First there was Panda, and then there was Penguin, but is there now Ghost as well? Webmasters will immediately know what I'm talking about as far as Penguin and Panda are concerned: updates to the Google search results ranking algorithm designed to make the search experience more relevant for end users by lowering the rank of 'low quality' sites such as content farms and those who use black-hat SEO techniques. Ghost, however, is not only rather spooky but also remains unconfirmed by Google itself.
While anything that makes search better for the user has to be a good thing generally speaking, when you get down to the specifics of Panda there has been a lot of collateral damage to sites such as DaniWeb. There's not a lot of point covering old ground here in too much detail, save to say that a couple of years ago DaniWeb founder and CEO Dani Horowitz became something of a poster girl for the SEO world when she managed to recover from the Panda effect.
Google has already made it clear that Panda will no longer be pushed out manually, instead it will be integrated into the general Google algorithm and therefore become in effect a rolling update. That doesn't mean that sites which are primarily forum-based with mainly User Generated Content (UGC) such as DaniWeb, which have managed to rebuild themselves (in SEO terms) to remain Google friendly are in the clear. In fact, DaniWeb was hit hard by Google in November and is still to recover the lost traffic. At first it was assumed that this was a result of the Panda #22 update which hit on 21st November, but a closer examination of the analytics data reveals that actually DaniWeb traffic was decimated the day before on 20th November. This was, perhaps, no strike by the Kung-Fu Panda after all; maybe DaniWeb traffic was spirited away by the Google Ghost instead?
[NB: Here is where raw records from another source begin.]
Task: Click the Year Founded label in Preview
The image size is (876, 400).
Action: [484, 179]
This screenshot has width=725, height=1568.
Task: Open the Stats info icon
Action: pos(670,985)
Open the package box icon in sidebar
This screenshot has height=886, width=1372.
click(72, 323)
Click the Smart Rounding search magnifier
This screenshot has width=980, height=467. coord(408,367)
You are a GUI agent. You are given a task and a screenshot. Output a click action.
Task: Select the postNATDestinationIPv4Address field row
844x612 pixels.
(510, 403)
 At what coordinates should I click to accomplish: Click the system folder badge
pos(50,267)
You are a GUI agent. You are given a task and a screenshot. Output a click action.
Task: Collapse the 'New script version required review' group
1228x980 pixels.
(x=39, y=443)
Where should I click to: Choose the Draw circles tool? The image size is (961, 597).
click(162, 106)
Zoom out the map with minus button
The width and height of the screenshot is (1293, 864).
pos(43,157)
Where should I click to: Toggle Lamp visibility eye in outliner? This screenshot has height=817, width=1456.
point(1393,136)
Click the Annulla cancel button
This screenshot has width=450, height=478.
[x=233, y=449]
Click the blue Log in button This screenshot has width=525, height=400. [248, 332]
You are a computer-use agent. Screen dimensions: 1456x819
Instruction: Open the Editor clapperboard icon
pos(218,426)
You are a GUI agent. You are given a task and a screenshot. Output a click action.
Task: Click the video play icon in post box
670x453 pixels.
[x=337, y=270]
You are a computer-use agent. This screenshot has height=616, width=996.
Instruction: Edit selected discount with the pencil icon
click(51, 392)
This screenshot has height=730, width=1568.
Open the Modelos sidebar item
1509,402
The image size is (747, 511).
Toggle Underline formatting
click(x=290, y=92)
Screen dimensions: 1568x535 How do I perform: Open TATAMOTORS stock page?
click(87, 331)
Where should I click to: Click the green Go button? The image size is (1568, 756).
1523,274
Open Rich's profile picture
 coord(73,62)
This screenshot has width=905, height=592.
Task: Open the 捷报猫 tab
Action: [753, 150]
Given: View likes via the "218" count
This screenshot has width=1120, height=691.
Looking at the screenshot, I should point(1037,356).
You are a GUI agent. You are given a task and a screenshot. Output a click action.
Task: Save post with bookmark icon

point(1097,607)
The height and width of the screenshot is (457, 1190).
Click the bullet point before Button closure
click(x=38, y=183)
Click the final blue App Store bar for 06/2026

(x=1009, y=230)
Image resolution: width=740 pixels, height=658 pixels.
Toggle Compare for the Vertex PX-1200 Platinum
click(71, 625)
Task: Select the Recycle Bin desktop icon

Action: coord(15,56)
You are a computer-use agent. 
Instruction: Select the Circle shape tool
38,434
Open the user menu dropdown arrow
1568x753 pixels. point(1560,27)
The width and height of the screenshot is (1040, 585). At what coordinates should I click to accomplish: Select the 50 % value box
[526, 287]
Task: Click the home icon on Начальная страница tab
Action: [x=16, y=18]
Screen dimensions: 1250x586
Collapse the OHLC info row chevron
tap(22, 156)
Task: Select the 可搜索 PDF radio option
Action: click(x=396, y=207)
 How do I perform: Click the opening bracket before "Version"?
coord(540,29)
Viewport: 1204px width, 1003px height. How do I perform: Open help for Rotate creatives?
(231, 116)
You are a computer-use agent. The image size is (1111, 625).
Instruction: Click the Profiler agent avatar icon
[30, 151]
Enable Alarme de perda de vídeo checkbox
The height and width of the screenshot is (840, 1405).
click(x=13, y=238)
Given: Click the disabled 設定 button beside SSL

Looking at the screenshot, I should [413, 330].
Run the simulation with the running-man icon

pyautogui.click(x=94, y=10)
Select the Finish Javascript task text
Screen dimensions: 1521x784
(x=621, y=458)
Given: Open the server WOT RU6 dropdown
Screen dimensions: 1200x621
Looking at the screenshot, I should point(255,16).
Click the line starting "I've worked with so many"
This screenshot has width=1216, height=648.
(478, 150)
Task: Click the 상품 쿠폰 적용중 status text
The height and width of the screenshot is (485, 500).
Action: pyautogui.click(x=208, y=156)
According to webmaster Brian Wozeniak, writing right here on DaniWeb a "bunch of forums and UGC type websites were hit hard" between November 16th and 18th. Brian continues "I believe you got affected by the same update that many of us UGC type websites got hit by. As far as I know Google has not publicly identified any update that took place during this time, but there are many of us who were hit on these dates before Panda #22 actually really occurred". Brian has a theory that 'medium quality' content was targeted by this unofficial update.
Medium quality content might be thought of as that which is still useful to readers, and isn't thin (scraped and non-original content in other words), but isn't exactly fantastic either. Medium content is par for the course at pretty much every site where the majority of content is user generated. Poor grammar and spelling mistakes from users whose first language isn't English might be considered medium quality in this context. Some forum sites actively moderate and correct (or delete) such posts, whereas DaniWeb doesn't. Penalising members for not speaking English as well as a native seems a tad harsh, especially when the actual meaning of the post is clear enough. Where the meaning isn't clear, then the community will ask for clarification and the thread will effectively be self-corrected. That's what a community of users is all about, and it works well at DaniWeb.
Sure, content that makes no sense or is just too hard to read can be problematical. Which is why a team of DaniWeb volunteer moderators spent many hours per day, for weeks on end, manually correcting no less than 80,000 posts made across a period of ten years which were incorrectly formatted using the old BBCode system that was replaced by a new Markdown system last year. The readability, and hence quality, of the DaniWeb archive has dramatically increased as a direct result. At least it has if you are human, and not an algorithm. Since March 2012, when DaniWeb moved to an entirely new platform that was coded from the ground up in-house, there has been just about no botspam, and a much reduced occurrence of any spam at all in fact.
Others have also noticed the Google Ghost effect, and a discussion is underway on the Google webmaster support forums. Of those taking part, perhaps the most telling is John Mueller, a 'Webmaster Trends Analyst' based at Google in Zurich, Switzerland who states: "One of the difficulties of running a great website that focuses on UGC is keeping the overall quality upright. Without some level of policing and evaluating the content, most sites are overrun by spam and low-quality content. This is less of a technical issue than a general quality one, and in my opinion, not something that's limited to Google's algorithms".
While not confirming, or denying for that matter, the existence of the Google Ghost update, Mueller does insist "making sure that all of the initially visible pages of your site are of the highest quality possible isn't something that a site-owner would do just for Google, it's really something that they'd probably want to do for all users" and goes on to hint that perhaps there is an algorithm policing UGC forums after all when he says that "putting your best foot forward there is something that - imo - isn't just done for the 'algorithm' but really primarily for your new users".
However, as Dani Horowitz points out "It's one thing to figure out how to recover from Panda (at least you know what you're dealing with) but it's a different animal altogether when you don't even know what you're up against". And while the Google Ghost continues to haunt UGC forums, without any actual proof that it exists, this could be impossible to counter. Even if sites such as DaniWeb manage to tweak things which, more by luck than judgement, manage to appease the Ghost algorithm there's no guarantee of a quick fix to the decreased traffic issues as Mueller confirms. "Significantly improving the quality of a website will take time" he says "on your side, as well as on our side when our algorithms work to understand the changes that you've made".